## RECORDED DATA
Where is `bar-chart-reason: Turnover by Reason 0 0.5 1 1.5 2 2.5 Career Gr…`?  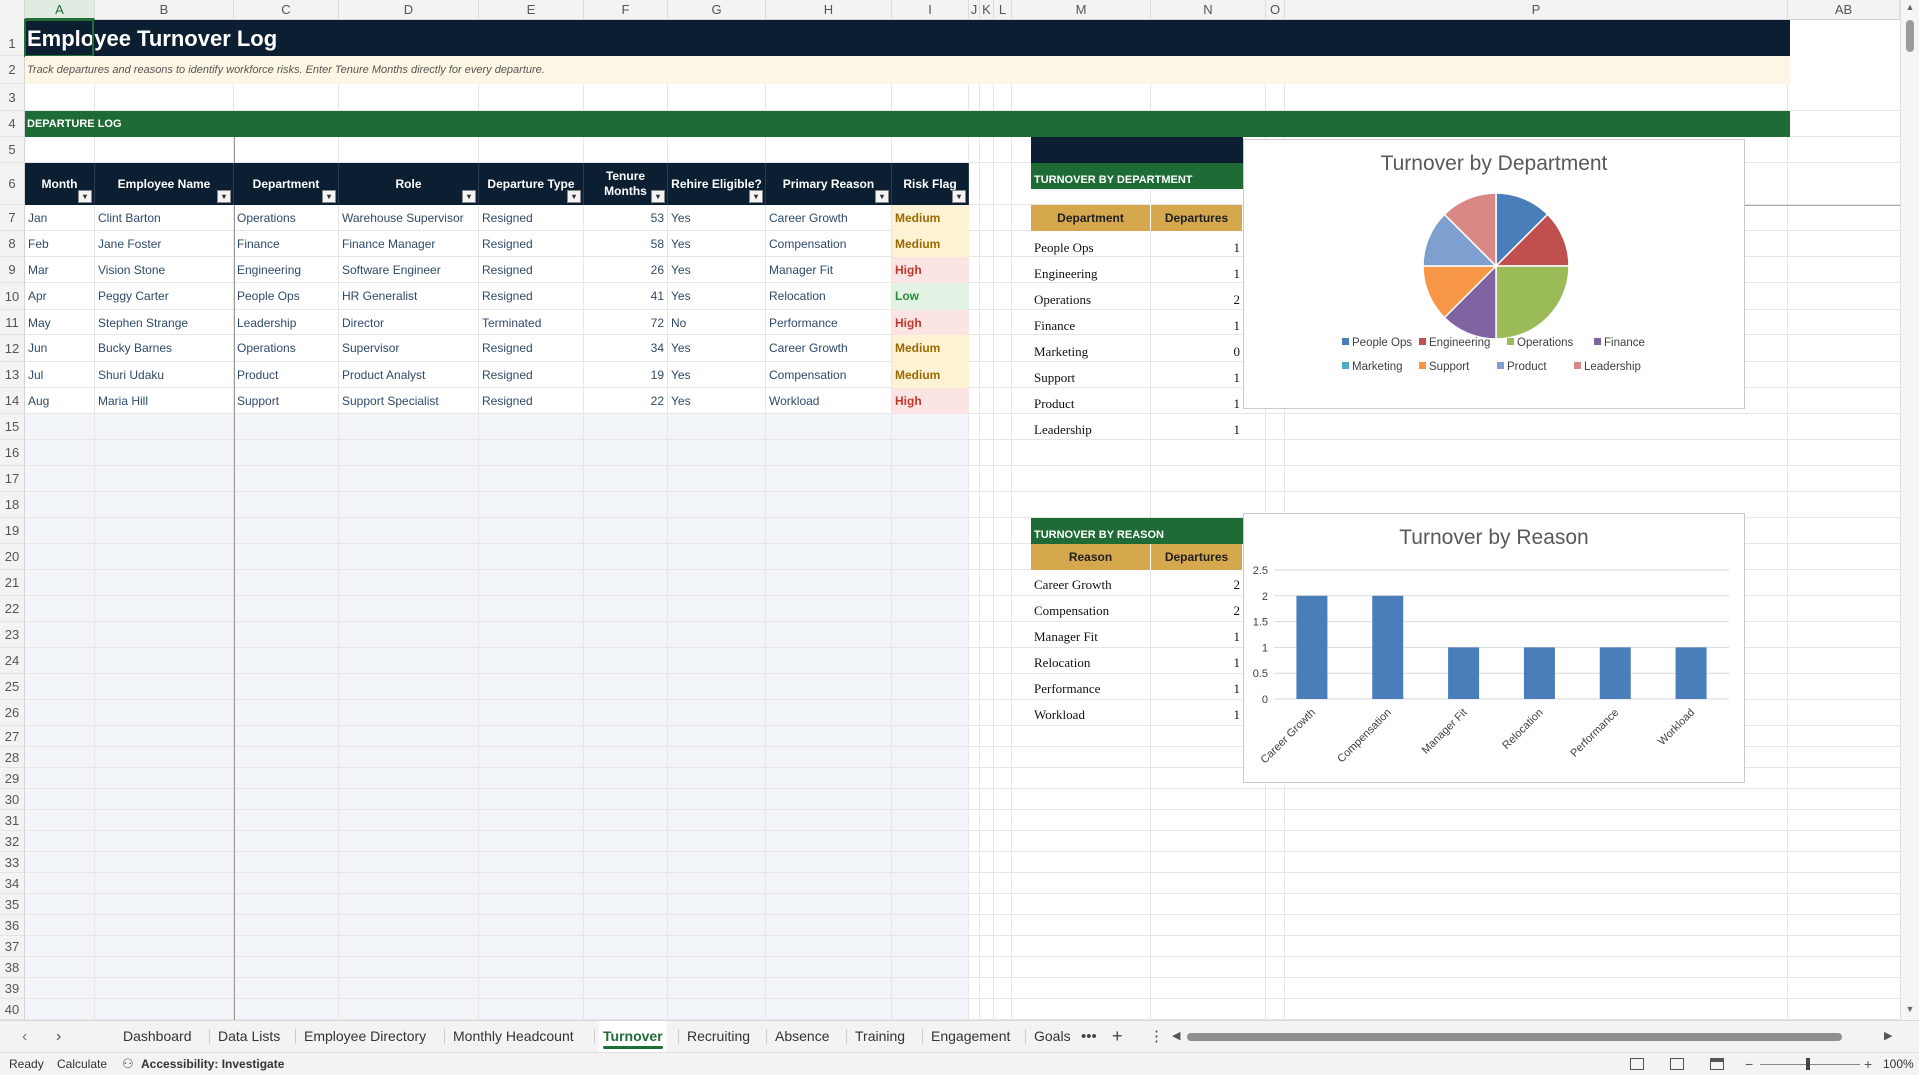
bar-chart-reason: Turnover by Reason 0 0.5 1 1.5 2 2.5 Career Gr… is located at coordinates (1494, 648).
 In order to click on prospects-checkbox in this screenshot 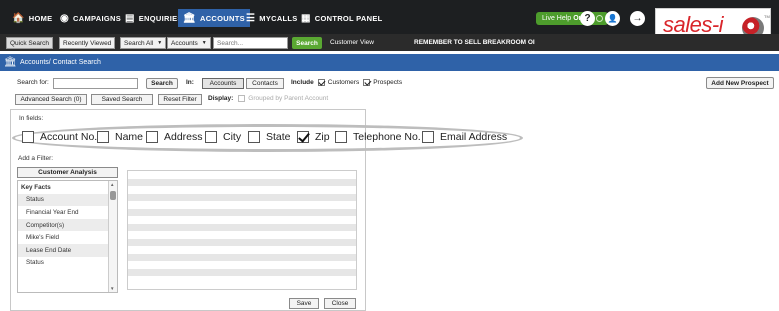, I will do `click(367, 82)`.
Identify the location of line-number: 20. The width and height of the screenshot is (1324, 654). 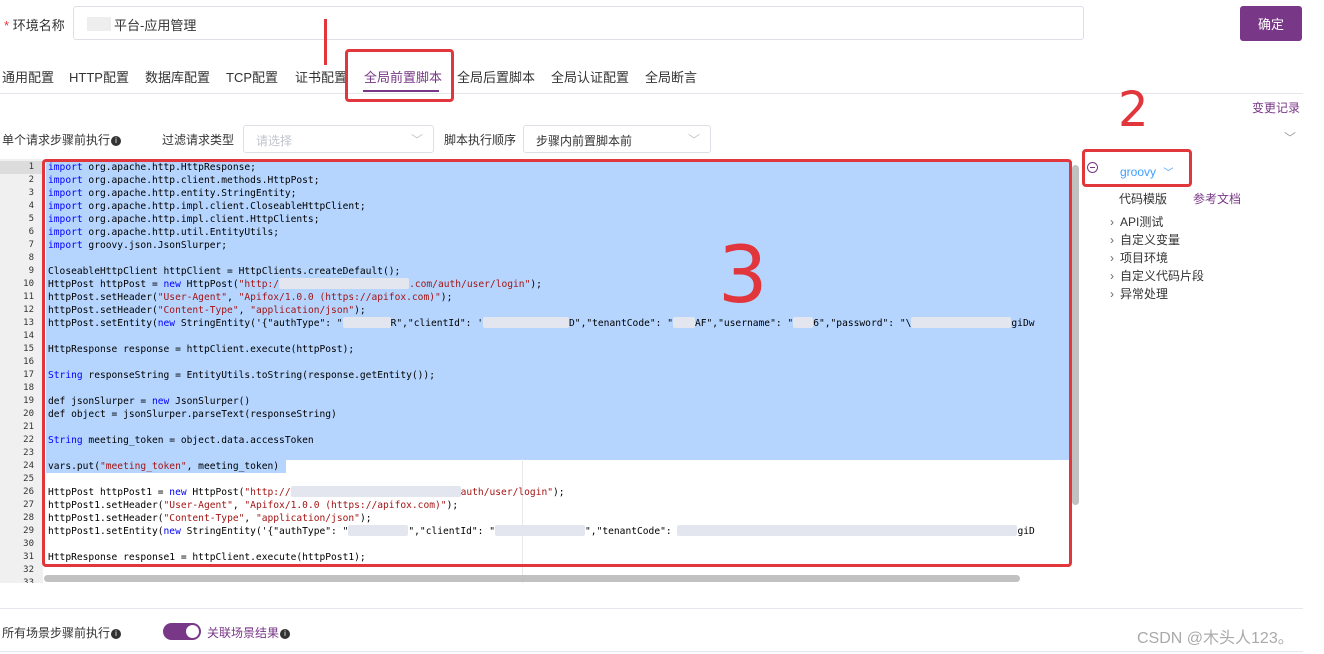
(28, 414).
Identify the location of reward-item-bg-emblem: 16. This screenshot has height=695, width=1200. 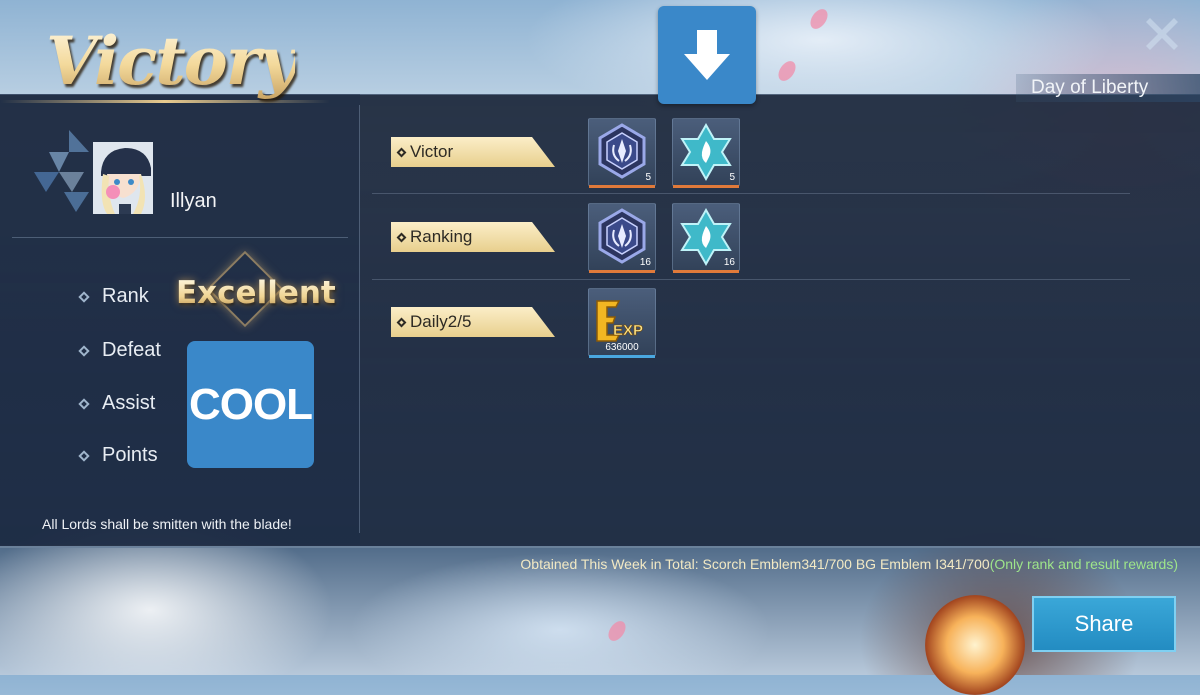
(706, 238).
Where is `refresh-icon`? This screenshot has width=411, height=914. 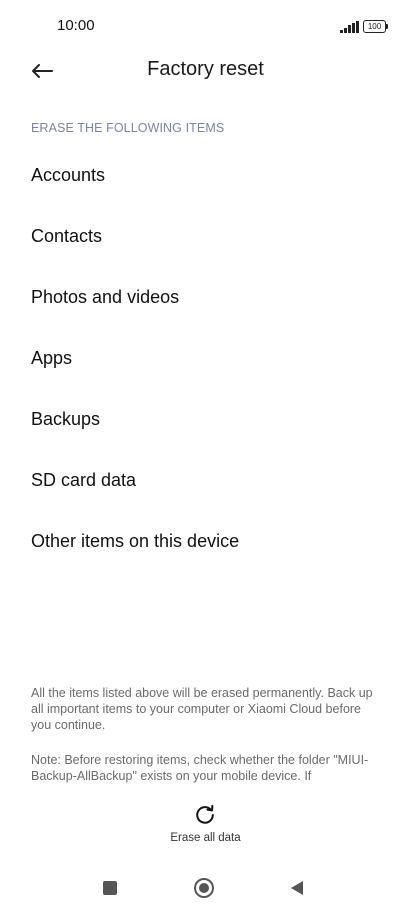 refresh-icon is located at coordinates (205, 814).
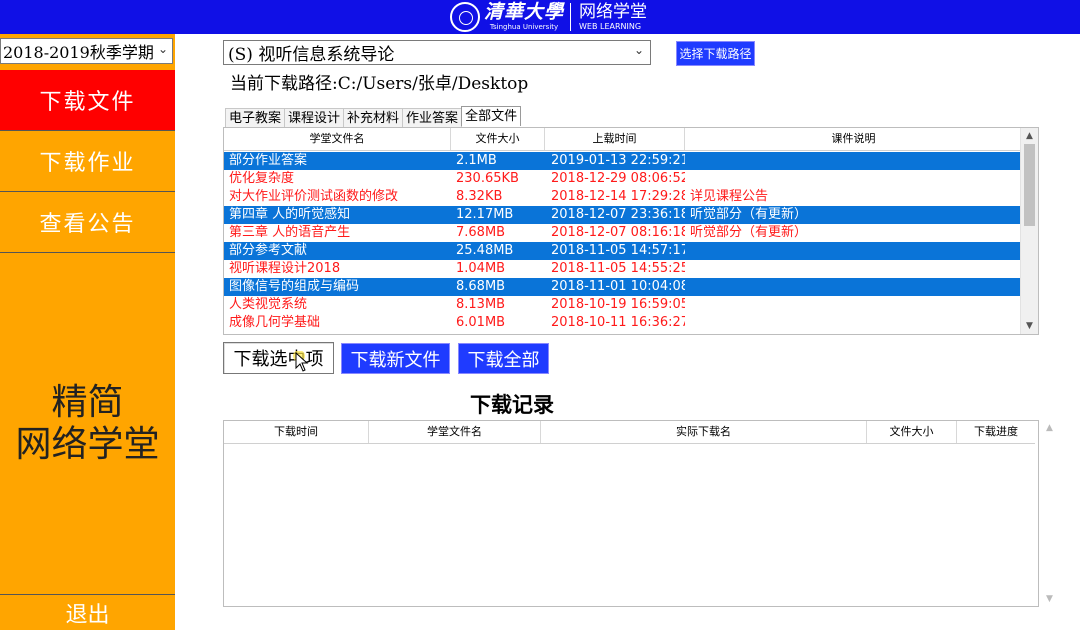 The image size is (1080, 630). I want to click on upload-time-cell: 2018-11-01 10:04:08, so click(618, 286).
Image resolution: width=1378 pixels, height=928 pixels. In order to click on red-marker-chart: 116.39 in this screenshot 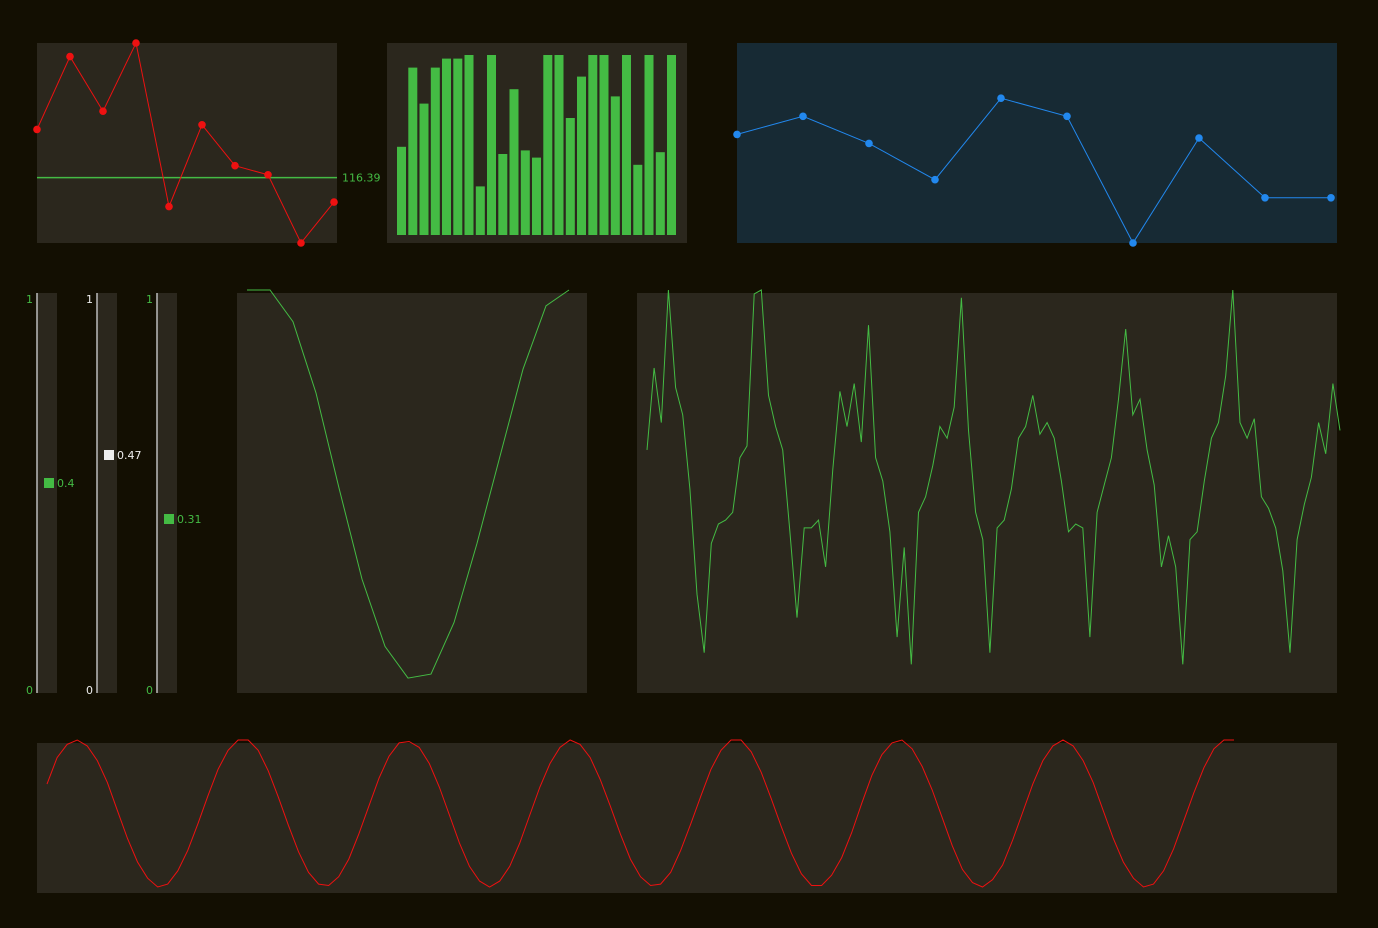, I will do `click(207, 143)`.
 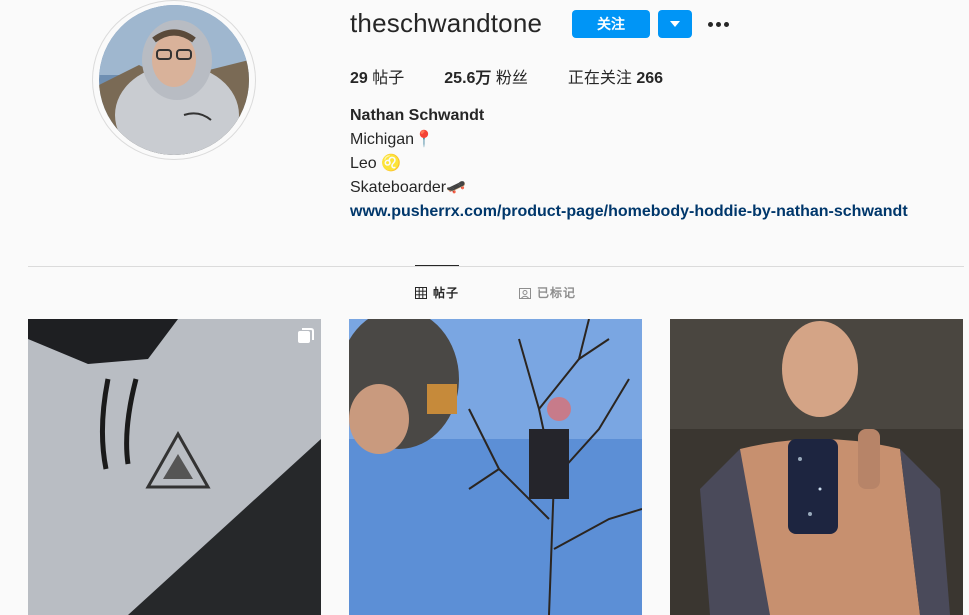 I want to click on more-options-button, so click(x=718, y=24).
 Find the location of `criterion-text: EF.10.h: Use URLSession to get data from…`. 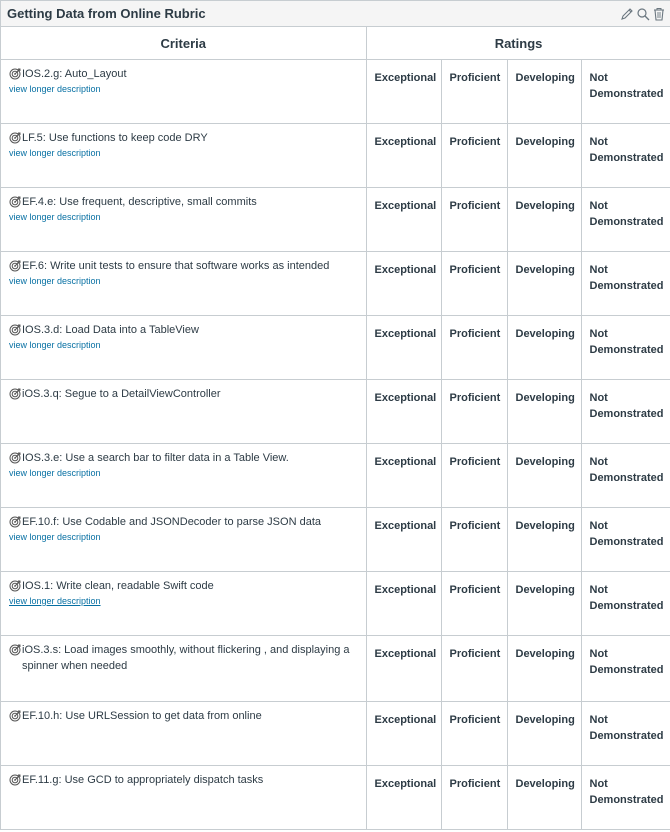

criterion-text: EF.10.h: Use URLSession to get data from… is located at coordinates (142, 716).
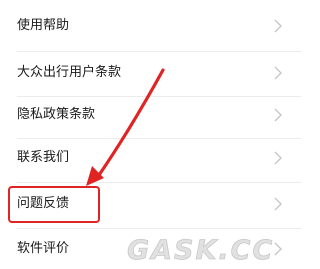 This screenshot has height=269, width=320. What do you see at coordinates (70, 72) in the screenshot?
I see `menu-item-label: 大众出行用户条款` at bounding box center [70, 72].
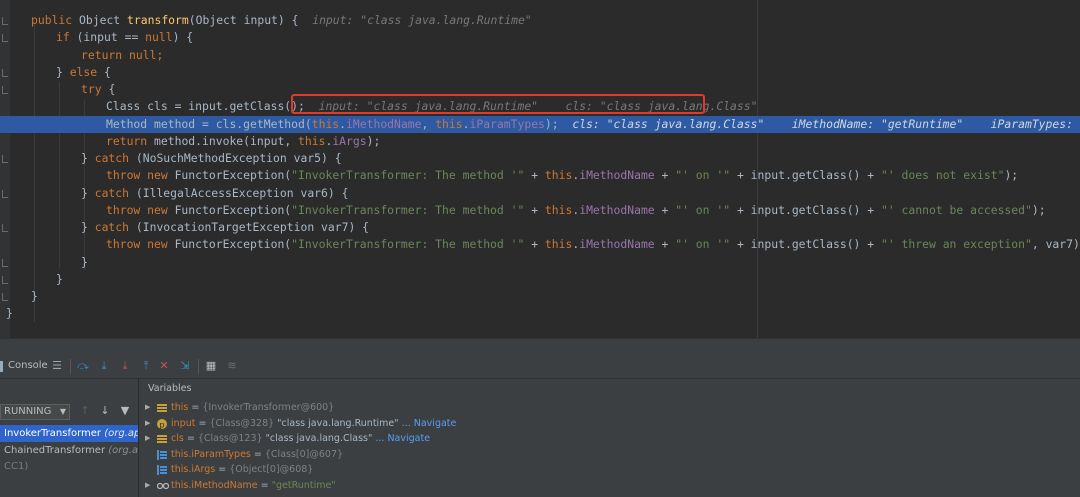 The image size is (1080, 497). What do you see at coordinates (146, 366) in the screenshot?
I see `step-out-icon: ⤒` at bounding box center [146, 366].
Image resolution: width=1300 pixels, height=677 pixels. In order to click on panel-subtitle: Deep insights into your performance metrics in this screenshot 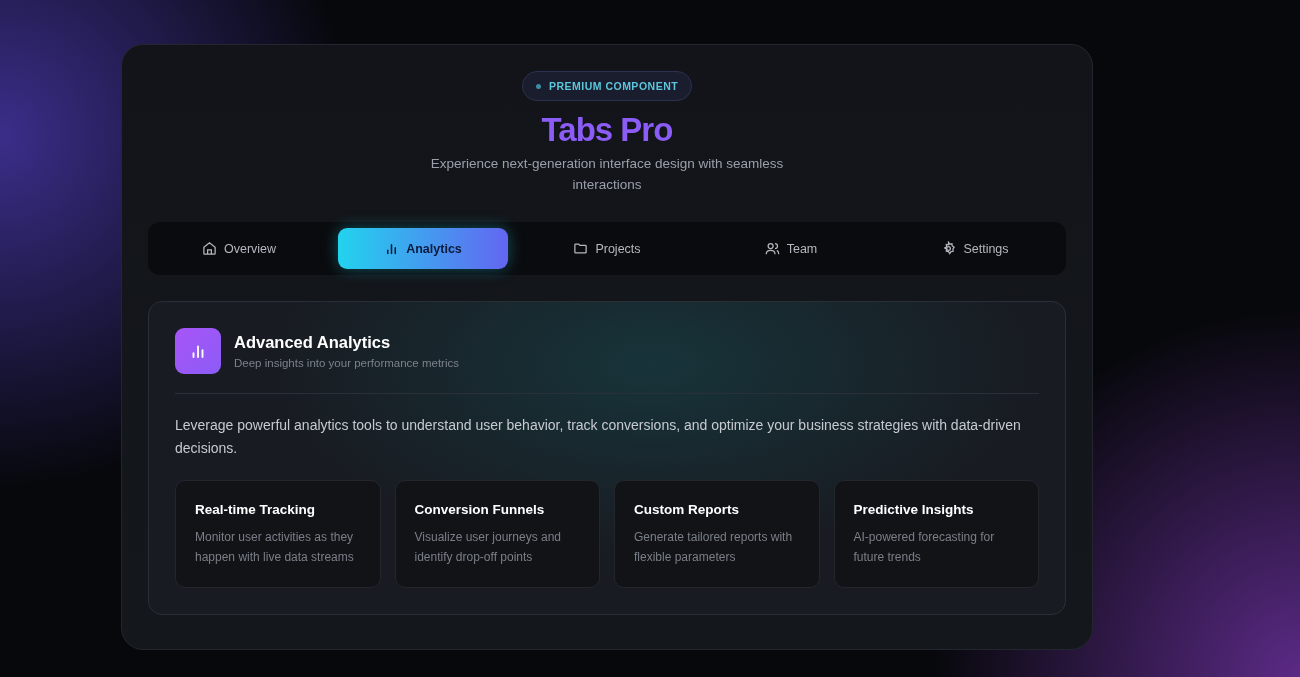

## TO DO
Reproduce the part of the items above that opens with the line containing "Find the location" and closes with the line containing "criterion-text: EF.10.h: Use URLSession to get data from… is", both lines included. Leave the pictures out.

## FINISHED TASK
 Find the location of `criterion-text: EF.10.h: Use URLSession to get data from…`. 

criterion-text: EF.10.h: Use URLSession to get data from… is located at coordinates (142, 716).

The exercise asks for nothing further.